→ **REQUIRED ACTION 1**
In the text about rock crystal vases, rewrite the part from "Vases and ewers" up to and including "royalty in Europe.", changing "rock crystal" to "quartz crystal".
→ **REQUIRED ACTION 2**
Answer these questions using the text about rock crystal vases:
(a) Who gave Duke William IX of Aquitaine the rock crystal vase?
(b) Where is Eleanor of Aquitaine's vase kept now?
(c) Who made the crystal and gold posset given to Mary I and Philip of Spain?

Vases and ewers made of rock crystal were rare, expensive, and usually decorated with gold and gemstones. They are a type of hardstone carving. They were a specialty of Fatimid art and were often used by royalty in Europe.

==Examples==
===Eleanor of Aquitaine's vase===
A rock crystal vase with honeycomb decoration that probably originated from either the Sassanid (6th–7th century) or post-Sassanid (9th–10th century) period was given to Duke William IX of Aquitaine (the Troubadour) by a Muslim ally (Abd al-Malik Imad ad-Dawla, referred to in Latinised form as Mitadolus on the inscription). When William IX's granddaughter Duchess Eleanor of Aquitaine married King Louis VII of France in 1137, she gave him the rock crystal vase as a wedding present. The inscription finally says that the king gave it to Suger, who in turn offered it to the saints, to be kept at the Abbey of St.-Denis which he had rebuilt. The vase is now in the Louvre in Paris, and is the only artefact of Eleanor's known to exist today.

===Mary I and Philip II's vase===
Another was a crystal and gold posset that the Spanish ambassador gave Queen Mary I of England and Philip of Spain as a betrothal gift. It was made by Benvenuto Cellini and the whole set is now on display at Hatfield House in England.

→ **DATASET RECORDS**
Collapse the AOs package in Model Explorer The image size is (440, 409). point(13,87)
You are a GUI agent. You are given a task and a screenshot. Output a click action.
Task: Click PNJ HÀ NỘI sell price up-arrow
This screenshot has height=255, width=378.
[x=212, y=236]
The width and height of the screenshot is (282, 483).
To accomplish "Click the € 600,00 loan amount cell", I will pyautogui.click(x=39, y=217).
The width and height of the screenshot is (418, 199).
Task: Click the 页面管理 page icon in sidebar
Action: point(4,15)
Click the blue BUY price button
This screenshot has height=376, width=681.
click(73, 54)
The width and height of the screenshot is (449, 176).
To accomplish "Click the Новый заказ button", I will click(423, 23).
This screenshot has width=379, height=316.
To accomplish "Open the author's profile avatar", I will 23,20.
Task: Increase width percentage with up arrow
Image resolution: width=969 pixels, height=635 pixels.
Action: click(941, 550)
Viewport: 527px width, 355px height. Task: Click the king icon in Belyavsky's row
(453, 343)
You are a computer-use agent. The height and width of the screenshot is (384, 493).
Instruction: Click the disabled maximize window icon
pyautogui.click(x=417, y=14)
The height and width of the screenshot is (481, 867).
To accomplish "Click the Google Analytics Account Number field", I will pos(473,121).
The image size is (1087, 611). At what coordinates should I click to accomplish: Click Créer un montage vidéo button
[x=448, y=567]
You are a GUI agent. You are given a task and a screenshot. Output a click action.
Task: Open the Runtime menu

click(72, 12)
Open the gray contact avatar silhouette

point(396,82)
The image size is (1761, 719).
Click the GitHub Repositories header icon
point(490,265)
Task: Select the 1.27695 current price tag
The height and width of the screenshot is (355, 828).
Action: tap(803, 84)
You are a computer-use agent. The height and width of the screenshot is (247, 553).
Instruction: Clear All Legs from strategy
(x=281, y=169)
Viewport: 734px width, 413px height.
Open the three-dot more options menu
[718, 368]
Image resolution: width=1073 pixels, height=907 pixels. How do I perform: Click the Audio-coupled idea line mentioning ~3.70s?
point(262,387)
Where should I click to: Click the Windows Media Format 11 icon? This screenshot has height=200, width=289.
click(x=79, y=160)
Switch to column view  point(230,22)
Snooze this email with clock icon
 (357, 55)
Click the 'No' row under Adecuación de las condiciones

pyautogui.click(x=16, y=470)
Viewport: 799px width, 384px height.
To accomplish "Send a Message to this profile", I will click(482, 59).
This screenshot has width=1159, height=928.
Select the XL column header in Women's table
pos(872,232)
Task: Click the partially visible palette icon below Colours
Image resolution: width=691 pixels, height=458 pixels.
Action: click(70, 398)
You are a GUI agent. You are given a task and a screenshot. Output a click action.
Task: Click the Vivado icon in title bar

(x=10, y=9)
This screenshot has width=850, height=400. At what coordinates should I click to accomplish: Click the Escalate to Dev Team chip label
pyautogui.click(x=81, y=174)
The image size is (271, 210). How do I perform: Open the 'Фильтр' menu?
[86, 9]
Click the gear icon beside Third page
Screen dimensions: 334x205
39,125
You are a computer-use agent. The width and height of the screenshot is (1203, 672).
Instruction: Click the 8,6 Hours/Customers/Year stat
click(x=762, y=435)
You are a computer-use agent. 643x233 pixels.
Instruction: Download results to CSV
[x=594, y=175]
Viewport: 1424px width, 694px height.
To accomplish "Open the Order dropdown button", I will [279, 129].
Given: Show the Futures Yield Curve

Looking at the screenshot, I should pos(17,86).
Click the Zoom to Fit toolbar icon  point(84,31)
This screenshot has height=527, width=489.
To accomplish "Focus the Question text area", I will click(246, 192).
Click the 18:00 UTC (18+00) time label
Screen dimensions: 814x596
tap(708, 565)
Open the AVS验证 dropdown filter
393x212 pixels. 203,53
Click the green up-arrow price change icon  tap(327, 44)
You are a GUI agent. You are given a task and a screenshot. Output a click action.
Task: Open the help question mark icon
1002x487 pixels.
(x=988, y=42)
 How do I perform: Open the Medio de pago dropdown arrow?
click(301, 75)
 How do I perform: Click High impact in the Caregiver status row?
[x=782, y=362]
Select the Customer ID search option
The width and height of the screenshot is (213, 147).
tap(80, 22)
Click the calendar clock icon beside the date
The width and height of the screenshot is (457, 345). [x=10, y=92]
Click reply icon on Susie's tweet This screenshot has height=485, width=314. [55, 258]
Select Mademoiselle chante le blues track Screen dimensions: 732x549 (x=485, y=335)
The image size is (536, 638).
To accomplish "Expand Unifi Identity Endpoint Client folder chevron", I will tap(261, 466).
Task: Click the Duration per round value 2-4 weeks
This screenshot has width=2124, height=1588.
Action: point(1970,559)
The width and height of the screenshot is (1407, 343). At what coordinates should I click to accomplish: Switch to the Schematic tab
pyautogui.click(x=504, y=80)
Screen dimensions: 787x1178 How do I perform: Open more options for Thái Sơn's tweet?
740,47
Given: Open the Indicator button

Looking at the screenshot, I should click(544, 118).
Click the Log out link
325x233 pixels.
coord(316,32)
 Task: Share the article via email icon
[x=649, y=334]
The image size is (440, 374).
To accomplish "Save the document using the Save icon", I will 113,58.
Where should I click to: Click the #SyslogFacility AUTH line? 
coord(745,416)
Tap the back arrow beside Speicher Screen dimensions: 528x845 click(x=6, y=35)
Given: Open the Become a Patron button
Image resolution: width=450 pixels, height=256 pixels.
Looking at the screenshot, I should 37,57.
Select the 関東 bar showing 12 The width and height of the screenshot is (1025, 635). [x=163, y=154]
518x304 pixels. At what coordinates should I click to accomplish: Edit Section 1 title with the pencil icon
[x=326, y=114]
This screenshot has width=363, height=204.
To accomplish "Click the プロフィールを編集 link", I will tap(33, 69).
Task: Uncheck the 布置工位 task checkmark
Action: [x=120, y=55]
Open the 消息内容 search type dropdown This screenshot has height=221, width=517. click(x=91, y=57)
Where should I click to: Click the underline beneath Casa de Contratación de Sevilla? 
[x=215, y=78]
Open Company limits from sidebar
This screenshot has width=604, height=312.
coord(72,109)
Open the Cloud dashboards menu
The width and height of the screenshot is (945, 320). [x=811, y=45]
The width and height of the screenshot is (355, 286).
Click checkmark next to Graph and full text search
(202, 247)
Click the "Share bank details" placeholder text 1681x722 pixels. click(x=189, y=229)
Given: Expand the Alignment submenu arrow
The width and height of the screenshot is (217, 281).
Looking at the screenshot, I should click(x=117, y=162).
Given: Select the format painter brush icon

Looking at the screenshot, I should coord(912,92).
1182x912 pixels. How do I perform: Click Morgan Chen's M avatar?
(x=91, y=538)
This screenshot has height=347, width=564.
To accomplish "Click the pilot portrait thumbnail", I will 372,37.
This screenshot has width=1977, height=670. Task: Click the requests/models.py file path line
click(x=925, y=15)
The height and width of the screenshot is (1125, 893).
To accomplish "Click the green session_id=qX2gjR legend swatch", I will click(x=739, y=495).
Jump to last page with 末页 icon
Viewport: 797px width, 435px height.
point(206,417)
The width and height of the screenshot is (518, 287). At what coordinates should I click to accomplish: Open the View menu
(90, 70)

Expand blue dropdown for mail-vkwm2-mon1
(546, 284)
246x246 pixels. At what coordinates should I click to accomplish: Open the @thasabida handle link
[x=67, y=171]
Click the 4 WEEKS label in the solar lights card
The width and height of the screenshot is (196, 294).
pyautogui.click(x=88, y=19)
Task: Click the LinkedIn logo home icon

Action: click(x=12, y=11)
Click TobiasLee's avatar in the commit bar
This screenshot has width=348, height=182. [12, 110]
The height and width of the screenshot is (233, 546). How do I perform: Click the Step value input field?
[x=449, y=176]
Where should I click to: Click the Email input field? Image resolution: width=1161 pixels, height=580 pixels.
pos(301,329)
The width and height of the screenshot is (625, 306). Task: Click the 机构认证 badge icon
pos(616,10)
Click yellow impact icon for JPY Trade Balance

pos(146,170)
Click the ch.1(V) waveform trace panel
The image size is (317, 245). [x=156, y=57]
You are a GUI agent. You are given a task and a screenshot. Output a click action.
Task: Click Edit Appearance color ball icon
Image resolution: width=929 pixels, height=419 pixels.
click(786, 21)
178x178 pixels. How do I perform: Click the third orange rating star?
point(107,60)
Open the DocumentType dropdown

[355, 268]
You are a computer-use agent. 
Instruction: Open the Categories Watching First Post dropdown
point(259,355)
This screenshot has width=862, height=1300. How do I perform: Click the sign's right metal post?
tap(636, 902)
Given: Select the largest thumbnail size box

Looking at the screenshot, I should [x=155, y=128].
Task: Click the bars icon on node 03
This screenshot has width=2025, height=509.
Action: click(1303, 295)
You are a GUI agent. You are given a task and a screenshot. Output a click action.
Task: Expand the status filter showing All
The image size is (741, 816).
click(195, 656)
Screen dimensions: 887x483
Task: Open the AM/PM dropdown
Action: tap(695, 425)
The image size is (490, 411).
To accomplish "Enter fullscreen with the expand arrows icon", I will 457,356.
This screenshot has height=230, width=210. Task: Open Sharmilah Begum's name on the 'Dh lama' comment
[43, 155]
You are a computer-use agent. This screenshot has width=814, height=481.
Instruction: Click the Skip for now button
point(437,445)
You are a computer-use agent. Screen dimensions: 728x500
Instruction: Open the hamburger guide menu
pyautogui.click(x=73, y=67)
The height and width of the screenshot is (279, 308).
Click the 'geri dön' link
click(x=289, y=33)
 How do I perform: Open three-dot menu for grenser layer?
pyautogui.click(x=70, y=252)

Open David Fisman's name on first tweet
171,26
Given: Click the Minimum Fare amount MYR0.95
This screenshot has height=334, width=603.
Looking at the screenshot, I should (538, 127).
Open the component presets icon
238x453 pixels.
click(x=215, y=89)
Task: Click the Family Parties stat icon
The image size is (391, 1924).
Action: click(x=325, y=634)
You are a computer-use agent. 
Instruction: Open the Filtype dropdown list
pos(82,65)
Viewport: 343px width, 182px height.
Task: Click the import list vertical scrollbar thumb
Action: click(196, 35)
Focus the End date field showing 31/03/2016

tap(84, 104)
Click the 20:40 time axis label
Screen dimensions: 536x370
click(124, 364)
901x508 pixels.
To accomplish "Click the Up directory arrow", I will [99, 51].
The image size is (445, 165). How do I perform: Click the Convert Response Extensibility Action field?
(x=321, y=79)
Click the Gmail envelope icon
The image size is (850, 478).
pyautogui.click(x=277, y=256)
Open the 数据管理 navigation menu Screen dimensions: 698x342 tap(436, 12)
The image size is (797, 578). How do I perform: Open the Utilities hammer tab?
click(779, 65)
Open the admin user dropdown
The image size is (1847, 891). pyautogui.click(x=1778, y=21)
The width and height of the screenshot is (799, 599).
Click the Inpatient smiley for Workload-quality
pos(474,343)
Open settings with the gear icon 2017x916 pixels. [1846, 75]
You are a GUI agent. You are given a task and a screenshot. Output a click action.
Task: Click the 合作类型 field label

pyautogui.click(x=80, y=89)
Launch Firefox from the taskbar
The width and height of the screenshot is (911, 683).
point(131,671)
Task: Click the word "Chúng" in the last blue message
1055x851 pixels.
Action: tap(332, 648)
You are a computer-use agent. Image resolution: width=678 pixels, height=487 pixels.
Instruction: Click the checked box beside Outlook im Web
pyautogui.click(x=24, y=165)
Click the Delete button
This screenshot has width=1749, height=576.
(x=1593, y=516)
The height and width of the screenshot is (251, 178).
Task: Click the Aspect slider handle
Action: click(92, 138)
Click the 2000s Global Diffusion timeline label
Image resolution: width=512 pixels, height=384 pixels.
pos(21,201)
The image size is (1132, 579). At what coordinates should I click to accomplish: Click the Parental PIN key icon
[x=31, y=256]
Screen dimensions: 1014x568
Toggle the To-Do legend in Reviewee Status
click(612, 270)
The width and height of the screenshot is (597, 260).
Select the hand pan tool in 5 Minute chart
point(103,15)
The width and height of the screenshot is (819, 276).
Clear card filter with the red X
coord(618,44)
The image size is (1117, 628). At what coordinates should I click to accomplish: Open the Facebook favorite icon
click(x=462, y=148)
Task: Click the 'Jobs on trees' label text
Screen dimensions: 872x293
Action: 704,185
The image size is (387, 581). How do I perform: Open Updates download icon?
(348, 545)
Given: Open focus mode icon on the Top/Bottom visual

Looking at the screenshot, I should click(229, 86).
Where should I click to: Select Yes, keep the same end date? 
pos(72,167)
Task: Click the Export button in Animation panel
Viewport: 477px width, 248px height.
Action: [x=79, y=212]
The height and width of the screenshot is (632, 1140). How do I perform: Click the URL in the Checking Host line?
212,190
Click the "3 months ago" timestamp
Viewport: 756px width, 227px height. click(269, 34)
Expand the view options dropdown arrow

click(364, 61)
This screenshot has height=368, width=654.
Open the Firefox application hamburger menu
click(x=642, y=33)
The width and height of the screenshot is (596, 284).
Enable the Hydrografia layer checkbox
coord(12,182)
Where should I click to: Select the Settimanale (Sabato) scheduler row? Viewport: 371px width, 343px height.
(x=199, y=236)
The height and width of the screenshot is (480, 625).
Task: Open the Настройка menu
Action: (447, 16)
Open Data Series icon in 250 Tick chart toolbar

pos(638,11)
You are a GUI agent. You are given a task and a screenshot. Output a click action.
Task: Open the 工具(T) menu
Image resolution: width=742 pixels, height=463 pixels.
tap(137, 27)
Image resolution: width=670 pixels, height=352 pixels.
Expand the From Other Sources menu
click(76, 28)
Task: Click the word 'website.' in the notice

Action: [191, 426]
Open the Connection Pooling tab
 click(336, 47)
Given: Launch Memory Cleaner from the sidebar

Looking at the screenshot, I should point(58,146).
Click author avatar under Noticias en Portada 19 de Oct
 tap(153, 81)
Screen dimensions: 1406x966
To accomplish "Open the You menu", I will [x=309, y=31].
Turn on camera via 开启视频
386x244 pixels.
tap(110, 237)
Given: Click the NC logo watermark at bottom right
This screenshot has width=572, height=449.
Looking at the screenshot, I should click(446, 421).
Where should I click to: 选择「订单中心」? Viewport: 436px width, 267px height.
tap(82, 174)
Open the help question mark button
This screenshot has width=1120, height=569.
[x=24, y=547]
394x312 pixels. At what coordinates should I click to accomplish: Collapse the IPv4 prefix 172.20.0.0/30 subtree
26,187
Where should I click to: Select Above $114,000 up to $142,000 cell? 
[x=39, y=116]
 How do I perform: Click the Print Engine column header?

→ **WRITTEN REPLY 1**
Vases and ewers made of quartz crystal were rare, expensive, and usually decorated with gold and gemstones. They are a type of hardstone carving. They were a specialty of Fatimid art and were often used by royalty in Europe.

→ **WRITTEN REPLY 2**
(a) A Muslim ally, Abd al-Malik Imad ad-Dawla, called Mitadolus on the inscription.
(b) In the Louvre in Paris.
(c) Benvenuto Cellini.